The document went so far as to reveal that repeated claims about bin Laden’s premature death could be traced back to ISI disinformation, put out to deflect attention from the agency’s complicity in harbouring and promoting al-Qaeda:
“ISI has consistently sought to deny the presence of al-Qaida elements in Pakistan, and to mislead US investigators… This deception has been at the very highest level, and Musharraf himself, for instance, initially insisted he was ‘certain’ bin Laden was dead.”
Musharraf, of course, according to former ISI chief Gen. Ziauddin Butt, was responsible for approving bin Laden’s protection at the Abbottabad compound under the jurisdiction of Brig. Ijaz Shah and the Pakistani Intelligence Bureau.
“ISI issues money and directions to militant groups, specially the Arab hijackers of 9/11 from al-Qaida. ISI was fully involved in devising and helping the entire affair. And that is why people like Hamid Gul and others very quickly stated the propaganda that CIA and Mossad did it.”
The report noted that although bin Laden was very much alive, reports of his being ill are accurate. The terror chief suffered “from renal deficiency [and] has been periodically undergoing dialysis in a Peshawar military hospital with the knowledge and approval of ISI if not of Gen. Pervez Musharraf himself.”
The source of the report even speculated: “Musharraf may be planning to turn over bin Laden to President Bush in time to clinch his reelection bid in November.”

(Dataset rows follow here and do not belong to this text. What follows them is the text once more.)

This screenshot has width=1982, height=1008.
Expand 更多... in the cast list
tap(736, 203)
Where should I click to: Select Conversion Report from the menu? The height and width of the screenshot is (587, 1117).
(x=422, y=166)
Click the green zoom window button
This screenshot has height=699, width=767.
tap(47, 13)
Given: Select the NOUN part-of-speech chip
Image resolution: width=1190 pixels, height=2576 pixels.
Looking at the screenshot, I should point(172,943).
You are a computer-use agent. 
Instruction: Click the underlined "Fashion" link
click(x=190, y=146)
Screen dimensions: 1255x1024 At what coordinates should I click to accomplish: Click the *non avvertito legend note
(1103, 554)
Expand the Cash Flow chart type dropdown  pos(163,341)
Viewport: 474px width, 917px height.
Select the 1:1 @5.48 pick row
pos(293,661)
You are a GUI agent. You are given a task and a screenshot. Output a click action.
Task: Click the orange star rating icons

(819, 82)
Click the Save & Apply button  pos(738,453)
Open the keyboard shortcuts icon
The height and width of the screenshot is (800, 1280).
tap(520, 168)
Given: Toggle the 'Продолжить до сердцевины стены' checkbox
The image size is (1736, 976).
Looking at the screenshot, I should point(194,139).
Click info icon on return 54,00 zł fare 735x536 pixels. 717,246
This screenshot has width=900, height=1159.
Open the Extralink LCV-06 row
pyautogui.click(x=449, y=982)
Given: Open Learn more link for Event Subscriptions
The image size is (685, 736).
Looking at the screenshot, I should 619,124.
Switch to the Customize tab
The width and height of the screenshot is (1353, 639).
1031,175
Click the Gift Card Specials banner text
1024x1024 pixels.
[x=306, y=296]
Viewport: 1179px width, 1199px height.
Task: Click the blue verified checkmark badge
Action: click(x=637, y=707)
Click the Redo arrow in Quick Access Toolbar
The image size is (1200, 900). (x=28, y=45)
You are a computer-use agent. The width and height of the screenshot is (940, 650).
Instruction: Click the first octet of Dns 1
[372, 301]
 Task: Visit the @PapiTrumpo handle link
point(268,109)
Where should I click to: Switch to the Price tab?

Thus, in 2004, the US government-appointed commission to investigate 9/11 — staffed with former and active government and intelligence advisors — received startling information that Musharraf and the ISI were not only harbouring bin Laden and fabricating reports of his death, but were willing to hand him over to the US to aid with political point-scoring.
To this day, this unpublished 9/11 Commission addendum on Pakistan remains classified.
The US record on Saudi Arabia is equally damning. The infamous classified 28 pages of the 2002 Congressional Inquiry Report into 9/11 has been described by the inquiry’s co-chair Senator Bob Graham as providing shocking confirmation of the role of senior Saudi officials in not just sponsoring al-Qaeda, but providing specific financial support to the 9/11 hijackers and the operation itself. This January, he told a press conference:
“What would you think the Saudis’ position would be, if they knew what they had done, they knew that the United States knew what they had done, and they also observed that the United States had taken a position of either passivity, or actual hostility to letting those facts be known?”
The US has turned a blind eye to the Saudi relationship with bin Laden since the end of the Cold War.
A classified US intelligence report revealed by journalist Gerald Posner in his book Why America Slept (2003), confirmed that the US was fully aware of a secret deal struck in April 1991 between Saudi Arabia and bin Laden, then under house arrest in the kingdom. Under the deal, bin Laden could leave the kingdom with his funding and supporters, and continue to receive financial support from the Saudi royal family, on one condition: that he refrain from targeting and destabilising the Saudi kingdom itself.
After 9/11, a former head of Taliban intelligence, Mohammed Khaksar, gave sworn statements to US intelligence alleging that in 1998, Prince Turki al-Faisal (then Saudi intelligence chief) had renewed this deal with bin Laden. Saudi Arabia agreed to provide material aid to the Taliban and al-Qaeda, along with continued funding to bin Laden through Saudi charities and businesses. In return, al-Qaeda agreed not to attack Saudi targets.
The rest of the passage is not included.